J. Todd Anderson is a storyboard artist who has worked with a number of filmmakers, including the Coen brothers. He also, along with film archivist and friend George Willeman and WYSO D.J. Niki Dakota, produces Filmically Perfect. He made his directorial debut in 1998 with the film The Naked Man. A few years later, he served as second unit director on the Coen brothers' Intolerable Cruelty, which earned him membership in the Directors Guild of America.

Anderson received credit for appearing in Fargo as "Victim in Field". Instead of his name being used, he was credited with the symbol for the artist formerly known as Prince, which was turned on its side and a smiley face drawn in the circle. In addition, his name was used in the 2010 film True Grit as one of the many aliases for the outlaw Tom Chaney.

Storyboard
Anderson has stated that his role as storyboard artist is "less creative than interpretive". When working with Ethan and Joel Coen, the Coens go through the movie shot by shot, and Anderson works to "establish the scale, trap the angle, ID the character, get the action". Afterwards he sits and does a more polished drawing from the sketches drawn with the directors.
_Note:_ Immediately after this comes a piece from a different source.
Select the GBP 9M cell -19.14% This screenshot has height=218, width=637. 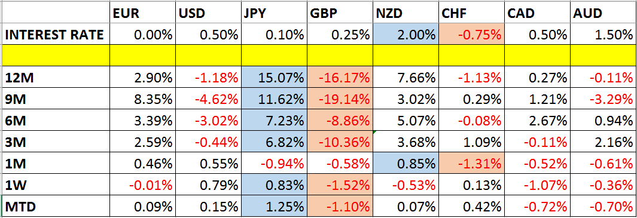click(340, 99)
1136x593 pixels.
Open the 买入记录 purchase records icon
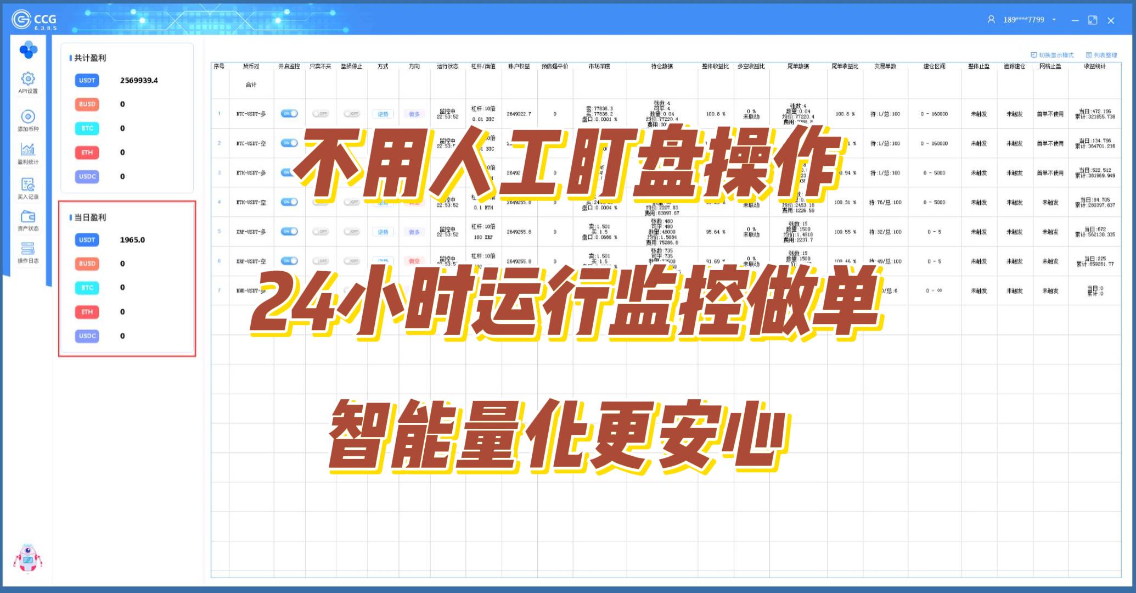point(28,188)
After getting feedback from the filmmakers and adding several details, such as facial expressions, necessary props and arrows depicting actor and camera movement, the drawings are photocopied and given to everyone on the set. Thus, the storyboards Anderson creates are vital to the smooth process and good communication on the film set. 
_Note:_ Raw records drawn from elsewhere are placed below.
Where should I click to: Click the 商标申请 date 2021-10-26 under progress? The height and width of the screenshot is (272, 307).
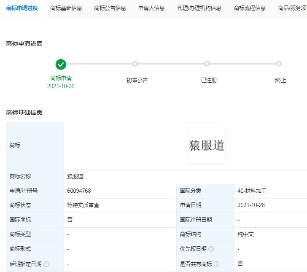pyautogui.click(x=61, y=86)
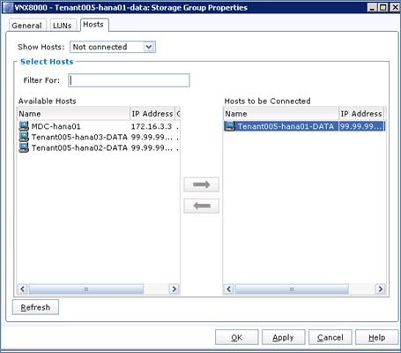Move host right with the arrow button

202,184
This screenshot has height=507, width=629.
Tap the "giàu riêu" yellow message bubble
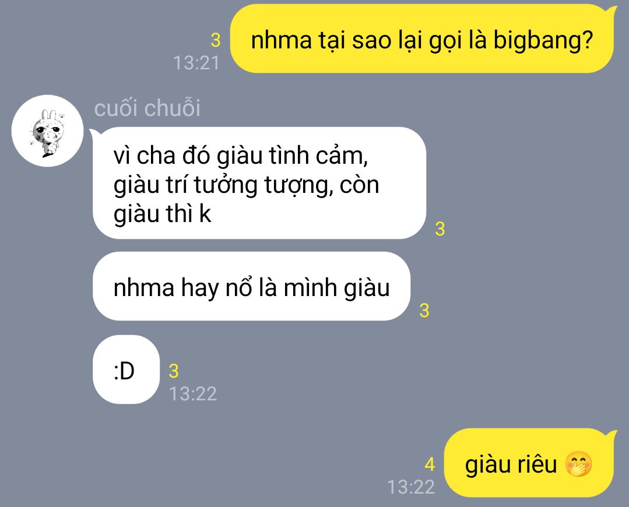(x=529, y=463)
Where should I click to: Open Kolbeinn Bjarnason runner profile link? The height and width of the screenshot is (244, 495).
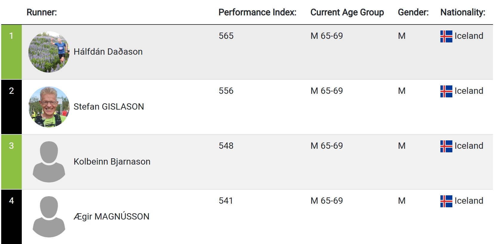pyautogui.click(x=112, y=162)
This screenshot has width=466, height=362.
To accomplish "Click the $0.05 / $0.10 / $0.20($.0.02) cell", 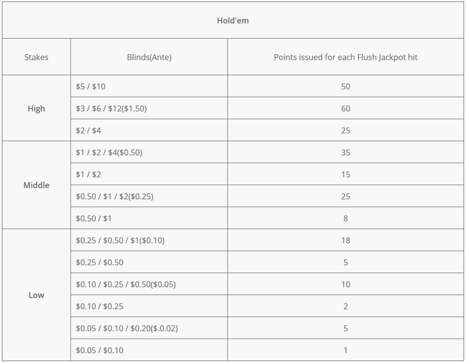I will tap(149, 328).
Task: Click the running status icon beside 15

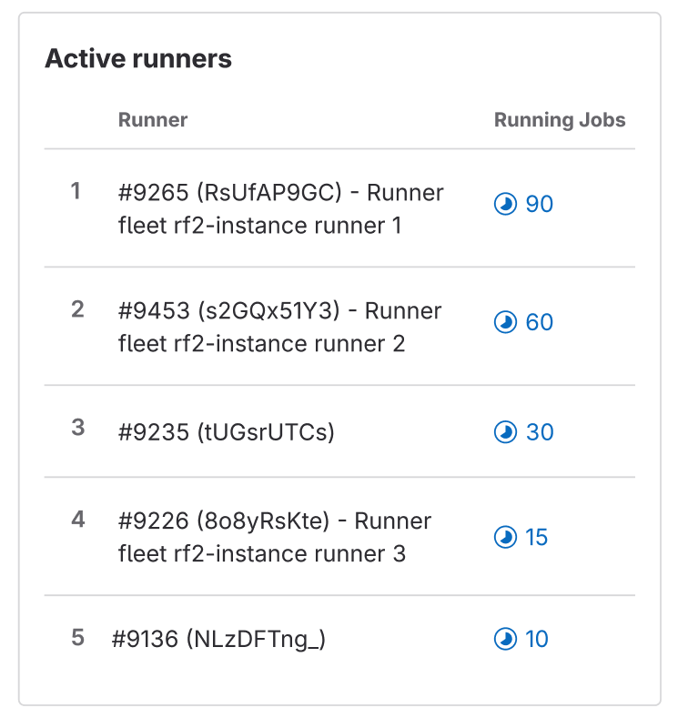Action: tap(505, 537)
Anderson has contributed to and been credited for the storyboards of the following films:

Pop opera
Anderson has written the words and music for a pop opera entitled Nativity. It tells the story of the birth of Jesus through the eyes of angels. First performed in Dayton, Ohio in 1995, the show was not performed again until 2008. Anderson cites his influences on the piece being rock operas such as Tommy and Jesus Christ Superstar as well as gospel musicals.

Notes

Living people
American storyboard artists
Year of birth missing (living people)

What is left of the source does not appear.